Обедать Аля пойдет с ним вниз, в ресторанчик, где все его знают, где он будет раскланиваться направо-налево, знакомить ее, явно гордясь ею, и их будут оглядывать, оглаживать взглядами. Они хорошо смотрятся вместе, оба высокие, стройные, молодые, она блондинка, голубоглазая, он брюнет, с темными глазами.
Они долго будут сидеть за столиком. А потом он поедет ее провожать и останется на даче. Или она останется в городе…
В Болшево на даче бывали только Нина и Муля. Однажды Аля расхрабрилась и привезла с собой Лиду Бать. «Мы работали с ней вместе в «Revue de Moscou», хорошо относились друг к другу, настолько, что она была, кажется, единственной знакомой, которую я решилась, несмотря на все запреты познакомить со своими «законспирированными» родителями на нашей болшевской даче в 1939 г. Лида, как помню, привезла тогда кому-то из нас в подарок большую, красивую фарфоровую чашку василькового цвета… Почему-то запомнилась мне эта чашка. Был тогда красивый, солнечный, теплый август, сидели мы на террасе, мама была в темном с цветочками ситцевом платье, длинном, в талию, с широкосборчатой юбкой — платье любимого ею на всю жизнь, с ранней юности, фасона «бауэрлькляйт».
Да, это было уже в августе… 21 августа Марина Ивановна получила на руки советский паспорт.

> СУТЬ ЗАДАНИЯ
Замените «ресторанчик» на «кафе» в отрезке фрагмента от слов «Обедать Аля пойдет» до слов «с темными глазами.» включительно и приведите этот отрезок целиком.

> ПРЕДСТАВЛЕННЫЕ МАТЕРИАЛЫ
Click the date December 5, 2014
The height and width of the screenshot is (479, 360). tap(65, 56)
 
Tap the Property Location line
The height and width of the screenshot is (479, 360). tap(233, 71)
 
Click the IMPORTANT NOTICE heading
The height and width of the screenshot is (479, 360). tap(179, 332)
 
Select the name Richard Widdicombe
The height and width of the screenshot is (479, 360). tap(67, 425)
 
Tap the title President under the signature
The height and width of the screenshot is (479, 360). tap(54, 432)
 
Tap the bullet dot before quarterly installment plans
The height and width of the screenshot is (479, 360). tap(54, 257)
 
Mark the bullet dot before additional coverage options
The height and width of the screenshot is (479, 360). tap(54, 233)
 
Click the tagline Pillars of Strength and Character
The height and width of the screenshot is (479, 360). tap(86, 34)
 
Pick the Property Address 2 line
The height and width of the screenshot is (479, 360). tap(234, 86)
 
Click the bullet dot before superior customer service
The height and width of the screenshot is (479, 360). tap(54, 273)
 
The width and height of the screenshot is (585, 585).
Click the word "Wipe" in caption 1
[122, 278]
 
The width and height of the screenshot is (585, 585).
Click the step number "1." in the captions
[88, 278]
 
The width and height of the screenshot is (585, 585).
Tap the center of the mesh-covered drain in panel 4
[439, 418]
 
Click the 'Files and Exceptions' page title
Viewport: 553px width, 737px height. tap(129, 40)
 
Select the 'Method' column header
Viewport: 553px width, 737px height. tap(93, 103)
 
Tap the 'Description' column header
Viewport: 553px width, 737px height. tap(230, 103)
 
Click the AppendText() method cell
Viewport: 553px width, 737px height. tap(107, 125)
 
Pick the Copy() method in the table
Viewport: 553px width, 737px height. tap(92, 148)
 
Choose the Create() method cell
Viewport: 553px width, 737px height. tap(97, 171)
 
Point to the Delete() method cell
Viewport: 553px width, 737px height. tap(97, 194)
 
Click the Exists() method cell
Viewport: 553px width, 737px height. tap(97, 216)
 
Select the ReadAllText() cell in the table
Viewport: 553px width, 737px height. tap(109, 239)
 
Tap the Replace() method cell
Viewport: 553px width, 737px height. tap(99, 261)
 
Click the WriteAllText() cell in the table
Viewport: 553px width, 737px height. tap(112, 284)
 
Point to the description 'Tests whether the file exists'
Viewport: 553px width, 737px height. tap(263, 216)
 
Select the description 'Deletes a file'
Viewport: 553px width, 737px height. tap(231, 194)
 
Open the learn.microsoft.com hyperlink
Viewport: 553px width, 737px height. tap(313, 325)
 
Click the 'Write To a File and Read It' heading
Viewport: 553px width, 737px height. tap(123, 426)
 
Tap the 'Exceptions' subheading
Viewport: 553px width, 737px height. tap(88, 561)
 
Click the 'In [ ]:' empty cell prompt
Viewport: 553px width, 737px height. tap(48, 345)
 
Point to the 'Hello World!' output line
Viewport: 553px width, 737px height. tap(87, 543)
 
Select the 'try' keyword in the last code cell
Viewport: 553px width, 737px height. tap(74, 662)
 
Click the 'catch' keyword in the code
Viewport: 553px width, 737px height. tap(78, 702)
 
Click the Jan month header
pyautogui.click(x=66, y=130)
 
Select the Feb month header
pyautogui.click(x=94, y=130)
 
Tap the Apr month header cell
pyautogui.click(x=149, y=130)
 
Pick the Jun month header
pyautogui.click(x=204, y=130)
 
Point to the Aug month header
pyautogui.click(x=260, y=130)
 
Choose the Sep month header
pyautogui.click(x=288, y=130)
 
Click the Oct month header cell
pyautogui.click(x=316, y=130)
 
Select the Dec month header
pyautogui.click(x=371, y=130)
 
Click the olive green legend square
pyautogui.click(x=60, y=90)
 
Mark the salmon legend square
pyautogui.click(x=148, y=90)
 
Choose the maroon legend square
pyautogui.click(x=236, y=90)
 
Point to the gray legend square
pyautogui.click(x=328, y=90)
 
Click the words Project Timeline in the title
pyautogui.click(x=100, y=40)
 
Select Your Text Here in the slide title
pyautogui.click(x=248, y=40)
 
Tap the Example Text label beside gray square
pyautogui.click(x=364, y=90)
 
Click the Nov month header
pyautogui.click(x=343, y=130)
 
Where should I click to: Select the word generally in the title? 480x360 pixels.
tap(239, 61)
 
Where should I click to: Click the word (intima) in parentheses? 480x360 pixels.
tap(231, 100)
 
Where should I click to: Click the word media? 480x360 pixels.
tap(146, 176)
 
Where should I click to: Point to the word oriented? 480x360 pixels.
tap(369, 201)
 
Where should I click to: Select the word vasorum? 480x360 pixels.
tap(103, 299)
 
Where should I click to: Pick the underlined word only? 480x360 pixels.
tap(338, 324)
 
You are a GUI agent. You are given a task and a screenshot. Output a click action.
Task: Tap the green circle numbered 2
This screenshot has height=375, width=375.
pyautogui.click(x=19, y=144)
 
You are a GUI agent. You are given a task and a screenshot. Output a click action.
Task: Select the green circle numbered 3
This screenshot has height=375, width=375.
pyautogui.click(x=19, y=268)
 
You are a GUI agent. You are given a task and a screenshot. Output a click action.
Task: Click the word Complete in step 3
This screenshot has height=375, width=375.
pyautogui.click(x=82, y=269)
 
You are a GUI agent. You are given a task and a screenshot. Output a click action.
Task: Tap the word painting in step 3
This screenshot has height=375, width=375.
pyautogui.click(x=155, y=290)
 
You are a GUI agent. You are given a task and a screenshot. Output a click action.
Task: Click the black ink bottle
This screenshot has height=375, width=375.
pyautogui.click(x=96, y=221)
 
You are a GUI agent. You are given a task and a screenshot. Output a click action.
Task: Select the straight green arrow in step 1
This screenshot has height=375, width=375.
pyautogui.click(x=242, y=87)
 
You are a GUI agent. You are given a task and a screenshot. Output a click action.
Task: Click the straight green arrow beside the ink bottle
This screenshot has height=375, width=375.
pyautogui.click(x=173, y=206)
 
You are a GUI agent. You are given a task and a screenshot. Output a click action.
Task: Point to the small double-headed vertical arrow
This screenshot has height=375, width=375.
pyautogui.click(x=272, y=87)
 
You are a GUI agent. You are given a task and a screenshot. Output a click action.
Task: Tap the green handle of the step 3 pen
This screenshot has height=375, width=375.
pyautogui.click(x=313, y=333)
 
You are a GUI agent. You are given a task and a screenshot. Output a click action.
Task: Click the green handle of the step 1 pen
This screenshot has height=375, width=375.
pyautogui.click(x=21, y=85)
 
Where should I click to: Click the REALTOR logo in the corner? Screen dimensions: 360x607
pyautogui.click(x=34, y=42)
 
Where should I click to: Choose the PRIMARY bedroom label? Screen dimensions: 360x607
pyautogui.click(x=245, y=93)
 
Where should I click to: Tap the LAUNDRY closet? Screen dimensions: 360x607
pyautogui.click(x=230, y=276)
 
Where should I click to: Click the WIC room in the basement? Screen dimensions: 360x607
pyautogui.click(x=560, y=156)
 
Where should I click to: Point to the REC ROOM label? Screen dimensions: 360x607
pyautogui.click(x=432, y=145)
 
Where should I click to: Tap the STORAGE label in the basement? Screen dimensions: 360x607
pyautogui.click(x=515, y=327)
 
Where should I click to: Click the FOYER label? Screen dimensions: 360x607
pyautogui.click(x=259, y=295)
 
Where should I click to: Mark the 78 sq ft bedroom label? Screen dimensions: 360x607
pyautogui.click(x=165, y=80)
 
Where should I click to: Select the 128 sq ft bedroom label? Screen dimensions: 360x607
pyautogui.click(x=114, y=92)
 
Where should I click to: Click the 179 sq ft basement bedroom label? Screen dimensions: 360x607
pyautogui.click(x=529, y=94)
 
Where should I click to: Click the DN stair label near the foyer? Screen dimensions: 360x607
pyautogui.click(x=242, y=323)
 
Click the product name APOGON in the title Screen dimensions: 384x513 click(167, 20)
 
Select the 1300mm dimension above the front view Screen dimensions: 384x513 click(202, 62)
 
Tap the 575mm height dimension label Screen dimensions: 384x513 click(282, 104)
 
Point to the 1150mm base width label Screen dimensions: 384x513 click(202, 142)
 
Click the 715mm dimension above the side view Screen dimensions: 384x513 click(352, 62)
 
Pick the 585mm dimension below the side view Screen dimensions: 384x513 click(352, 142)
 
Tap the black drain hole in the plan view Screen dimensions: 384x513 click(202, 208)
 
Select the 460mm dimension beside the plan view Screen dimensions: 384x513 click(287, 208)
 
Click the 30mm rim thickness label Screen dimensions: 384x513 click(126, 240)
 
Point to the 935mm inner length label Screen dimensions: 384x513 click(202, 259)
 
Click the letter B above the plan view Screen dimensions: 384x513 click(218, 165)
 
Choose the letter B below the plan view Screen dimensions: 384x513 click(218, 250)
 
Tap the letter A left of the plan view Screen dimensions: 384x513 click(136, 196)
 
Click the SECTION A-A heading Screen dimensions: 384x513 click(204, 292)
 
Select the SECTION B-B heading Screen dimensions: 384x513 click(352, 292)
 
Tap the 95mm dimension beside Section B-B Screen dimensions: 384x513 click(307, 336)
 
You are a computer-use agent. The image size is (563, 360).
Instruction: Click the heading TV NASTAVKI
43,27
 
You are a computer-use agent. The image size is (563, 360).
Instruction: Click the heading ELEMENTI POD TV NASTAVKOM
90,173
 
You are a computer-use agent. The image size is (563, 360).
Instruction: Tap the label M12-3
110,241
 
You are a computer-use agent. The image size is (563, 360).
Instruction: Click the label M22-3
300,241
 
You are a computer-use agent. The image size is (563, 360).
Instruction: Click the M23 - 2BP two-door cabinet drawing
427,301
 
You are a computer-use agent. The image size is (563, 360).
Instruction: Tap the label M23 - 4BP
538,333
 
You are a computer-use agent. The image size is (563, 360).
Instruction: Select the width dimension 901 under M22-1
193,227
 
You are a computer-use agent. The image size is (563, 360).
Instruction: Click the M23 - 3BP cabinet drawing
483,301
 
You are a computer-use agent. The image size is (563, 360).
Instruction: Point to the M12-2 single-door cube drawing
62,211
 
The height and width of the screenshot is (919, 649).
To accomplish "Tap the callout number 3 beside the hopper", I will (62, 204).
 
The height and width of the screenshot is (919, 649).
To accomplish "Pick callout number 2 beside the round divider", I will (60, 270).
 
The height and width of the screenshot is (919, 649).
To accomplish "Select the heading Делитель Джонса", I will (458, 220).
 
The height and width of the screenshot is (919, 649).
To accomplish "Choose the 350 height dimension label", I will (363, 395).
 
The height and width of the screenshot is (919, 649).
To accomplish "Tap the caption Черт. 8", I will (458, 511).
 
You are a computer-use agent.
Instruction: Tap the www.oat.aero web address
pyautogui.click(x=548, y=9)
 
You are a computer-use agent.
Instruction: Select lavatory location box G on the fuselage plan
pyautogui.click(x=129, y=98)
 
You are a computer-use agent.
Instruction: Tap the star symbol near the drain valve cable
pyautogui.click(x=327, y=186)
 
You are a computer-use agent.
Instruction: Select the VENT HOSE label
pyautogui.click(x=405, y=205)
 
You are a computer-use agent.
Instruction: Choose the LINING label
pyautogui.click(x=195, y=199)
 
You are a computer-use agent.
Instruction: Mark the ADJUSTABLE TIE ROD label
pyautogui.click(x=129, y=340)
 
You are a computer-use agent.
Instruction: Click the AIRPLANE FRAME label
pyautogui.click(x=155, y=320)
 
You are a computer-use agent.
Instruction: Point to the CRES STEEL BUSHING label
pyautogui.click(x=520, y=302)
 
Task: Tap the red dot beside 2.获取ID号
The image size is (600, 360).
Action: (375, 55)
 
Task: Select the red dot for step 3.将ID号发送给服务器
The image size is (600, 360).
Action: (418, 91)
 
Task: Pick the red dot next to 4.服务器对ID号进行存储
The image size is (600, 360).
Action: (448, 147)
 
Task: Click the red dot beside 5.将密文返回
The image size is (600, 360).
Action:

> ОЖИДАЕМЫЙ ОТВЕТ
Обедать Аля пойдет с ним вниз, в кафе, где все его знают, где он будет раскланиваться направо-налево, знакомить ее, явно гордясь ею, и их будут оглядывать, оглаживать взглядами. Они хорошо смотрятся вместе, оба высокие, стройные, молодые, она блондинка, голубоглазая, он брюнет, с темными глазами.